Officials in Virginia and Richmond on Thursday announced an agreement in principle to transfer ownership of the Confederate monuments, now mostly removed, from the city to the Black History Museum and Cultural Center in Virginia.
The transfer would include a huge statue of General Robert E. Lee that was removed earlier this year, along with the 40-foot-high pedestal that held it. Work to remove the pedestal from the site is still ongoing.
As part of the plan announced by Governor Ralph Northam and Mayor of Richmond Levar Stoney, the Black History Museum would work with the Valentine Museum in Richmond and the local community to determine the fate of the memorials.
The deal requires city council approval, which Stoney said he would seek next month. The arrangement would allow the community to take a deliberate approach in their calculation with such division symbols, Stoney said in a statement.
“Handing over the future of these monuments and pedestals to two of our most respected institutions is the right thing to do,” said Stoney.
“Symbols matter, and for too long, Virginia’s most important symbols have celebrated the tragic division of our country and the side that fought to keep the institution of slavery alive by any means possible.” Northam said in a statement. “Now it will be up to our thoughtful museums, informed by the people of Virginia, to determine the future of these artifacts, including the base of the Lee Monument which has taken on special significance as an art of protest.”
The draft plan applies to monuments to Lee, JEB Stuart, Stonewall Jackson, Jefferson Davis, Matthew Fontaine Maury, Joseph Bryan, Fitzhugh Lee and the Confederate soldiers and sailors, as well as a ceremonial cannon. It does not include a monument to AP Hill, who is buried under the monument, “as discussions with his descendants continue over the relocation of his remains,” the statement said.

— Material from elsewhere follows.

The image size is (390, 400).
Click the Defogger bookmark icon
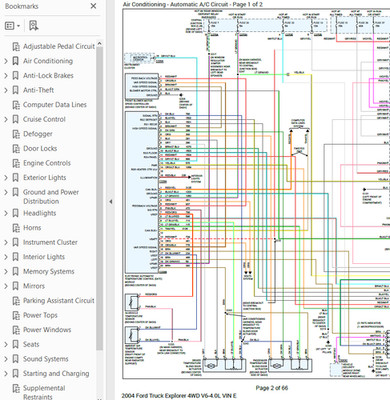point(16,134)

Stoney ordered the Confederate monuments removed from the city last summer amid the protest movement that erupted after the murder of George Floyd by police.
The statues have been stored since then, at least part of this period at the town’s wastewater treatment plant. Not all bases have been removed.
Around the same time that the city statues were removed, Northam announced plans to remove the statue of Lee, which was located on state property. But litigation blocked his plans until early this year.
The statue was removed in September, and work to dismantle the massive pedestal began earlier this month.